Par une triste journée de septembre 1980, une jeune servante
tamoule, Chellam - accusée par une fillette de six ans, Aasha,
d'avoir joué un rôle dans la mort mystérieuse de sa grand-mère
-, s'apprête à quitter, pour n'y plus revenir, la "Grande
Maison" de Kingfisher Lane qui abrite les Rajasekharan, une
famille de notables indiens de la ville d'Ipoh, en Malaisie. Sa
soeur aînée, Uma, s'étant, une semaine auparavant, envolée
pour les Etats-Unis, la petite Aasha est seule, à présent, pour
affronter une situation familiale délétère, entre un père aussi
progressiste qu'absent et une mère que ronge l'amertume...

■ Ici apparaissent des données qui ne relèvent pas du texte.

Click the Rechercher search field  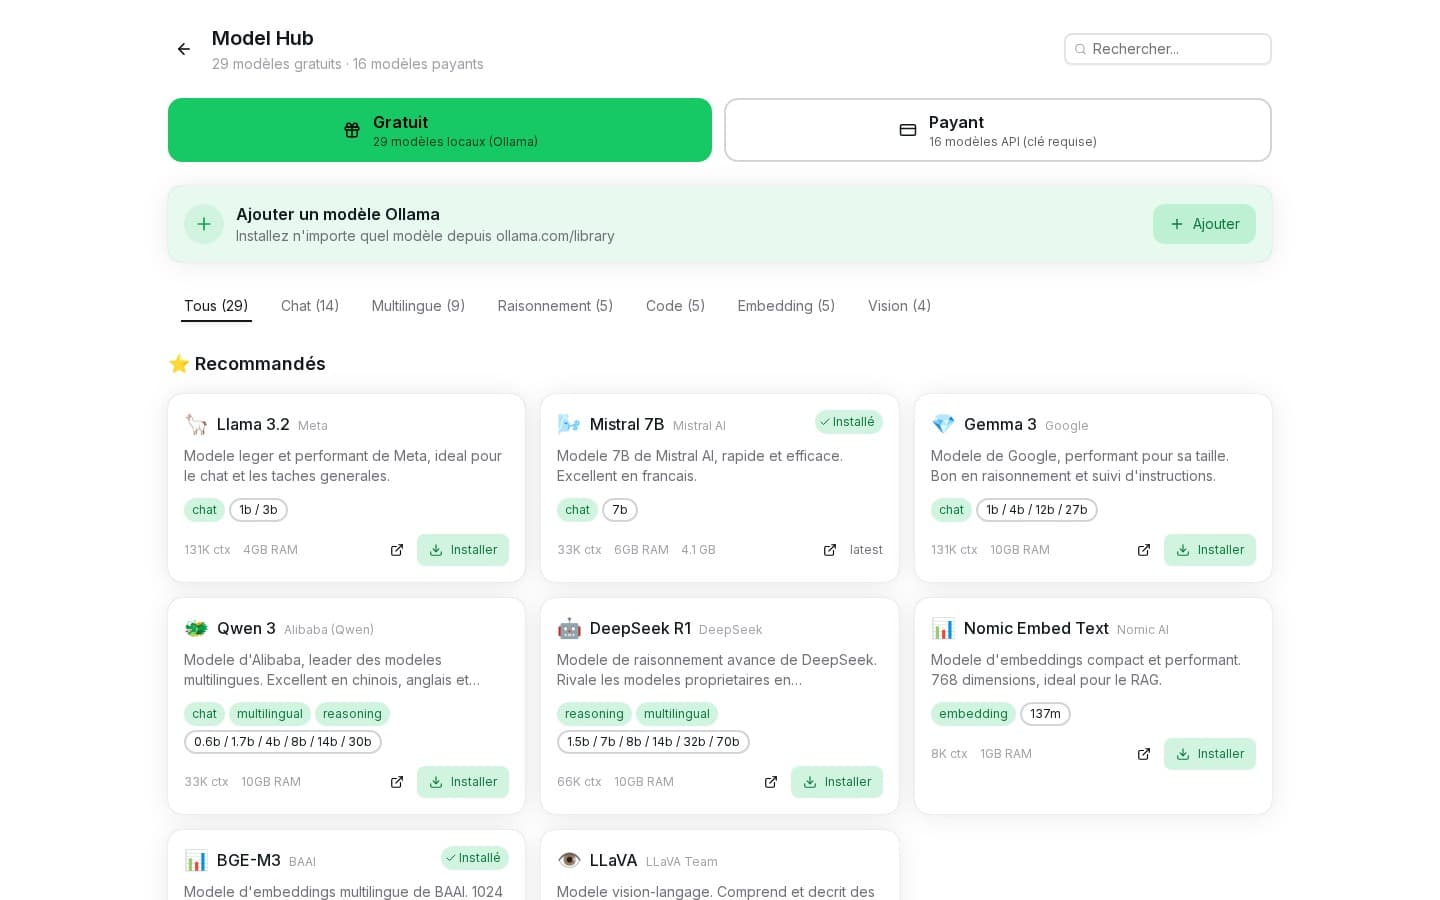(1168, 49)
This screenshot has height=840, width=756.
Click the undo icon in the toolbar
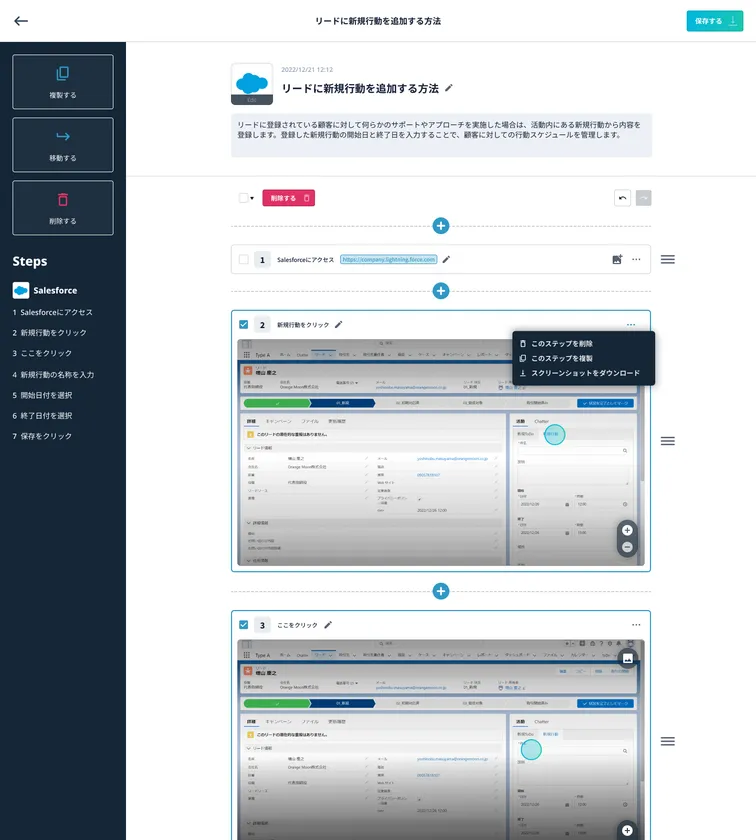(x=622, y=198)
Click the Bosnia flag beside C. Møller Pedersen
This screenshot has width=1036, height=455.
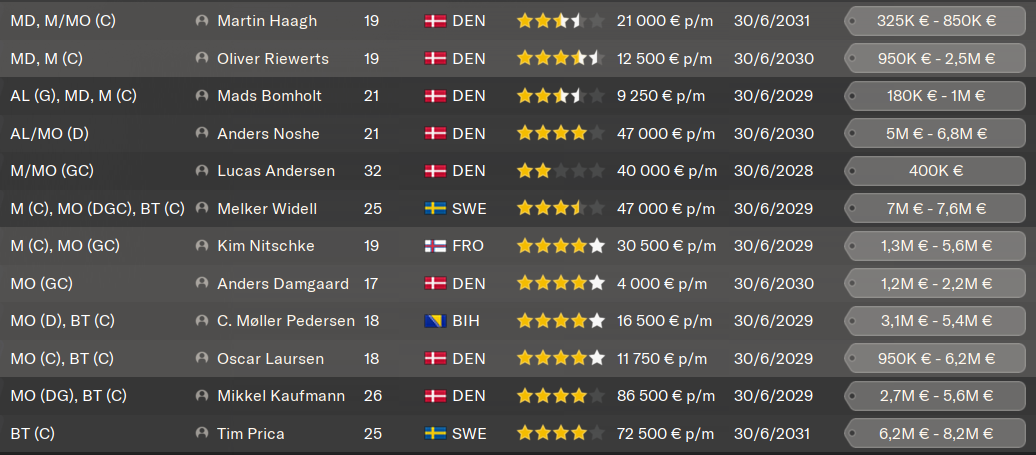click(x=436, y=321)
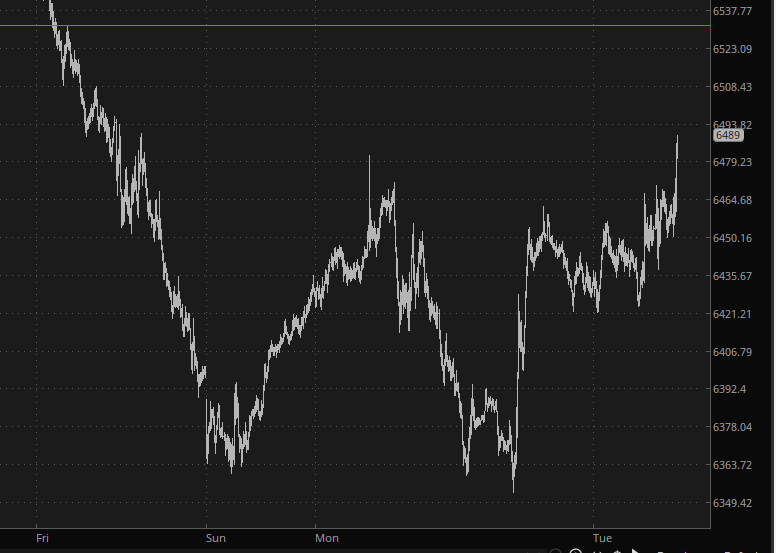776x553 pixels.
Task: Click the 6349.42 price axis label
Action: 732,503
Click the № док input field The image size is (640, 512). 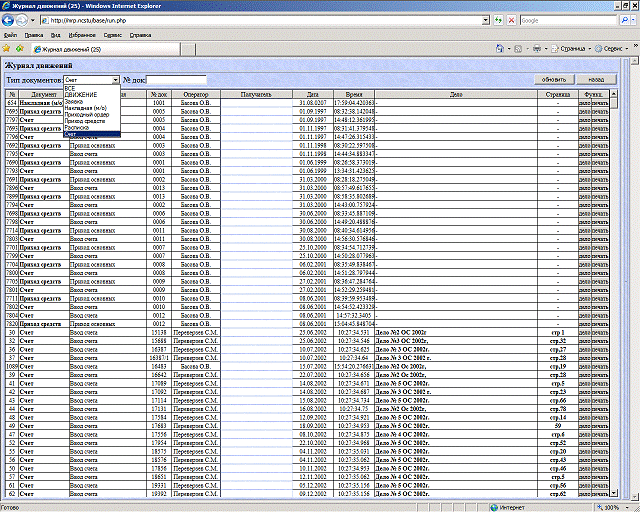pyautogui.click(x=177, y=79)
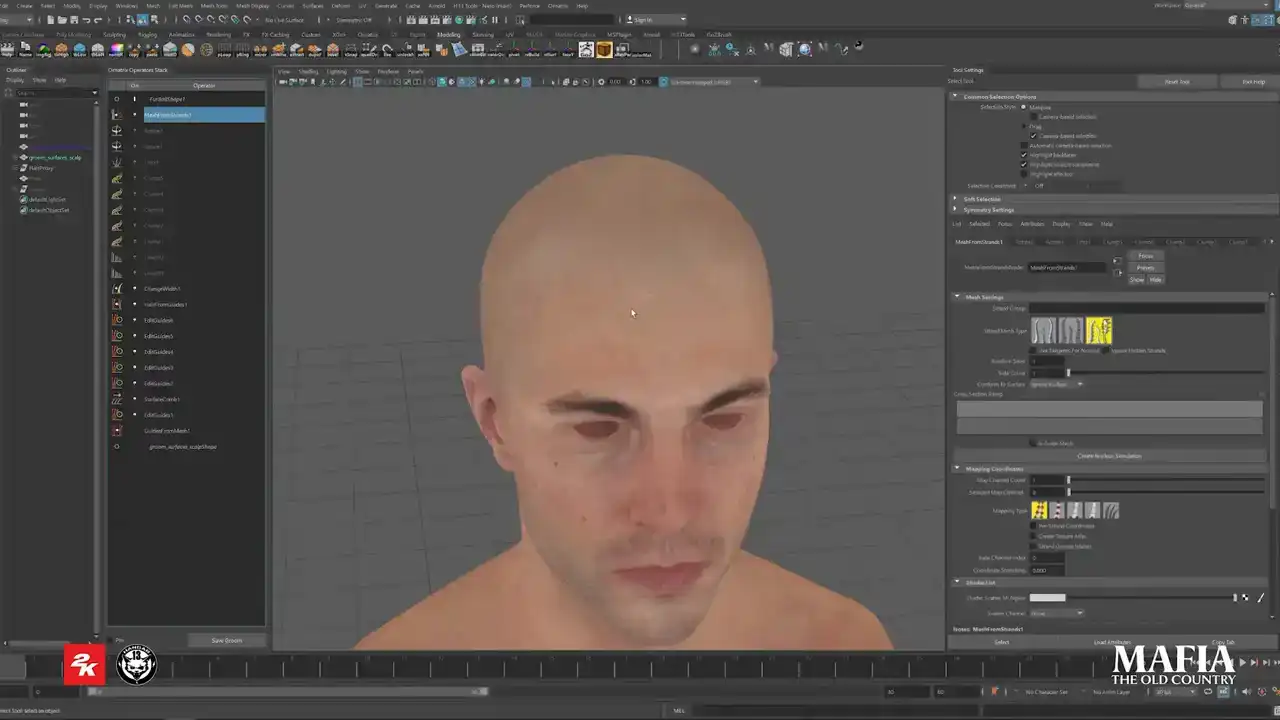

C'est dans l'inquiétude ainsi créée et au fil d'un envoûtant
récit kaléidoscopique que Preeta Samarasan fait peu à peu surgir,
sous le regard de la fillette, les non-dits et les mensonges
dans lesquels s'enracine le "roman familial" des Rajasekharan,
jusqu'à convoquer la figure du grand-père fondateur, jadis misérable
coolie perdu dans la foule d'une immigration indienne
aujourd'hui encore condamnée à la précarité par des lois iniques,
aux allures d'authentique apartheid, dans un pays prétendument
multiracial qui privilégie ouvertement sa communauté
malaise.
En invitant, dans un roman impressionnant d'autorité et de
lyrisme, à une exploration sans compromis de la profonde corruption
du rapport au monde, sur le plan individuel et collectif,
dont est responsable la classe politique de son pays, Preeta
Samarasan s'inscrit dans la lignée d'un Salman Rushdie, d'une
Arundhati Roy ou d'une Kiran Desai, et inaugure avec éclat l'entrée
de la Malaisie sur la scène de la littérature mondiale.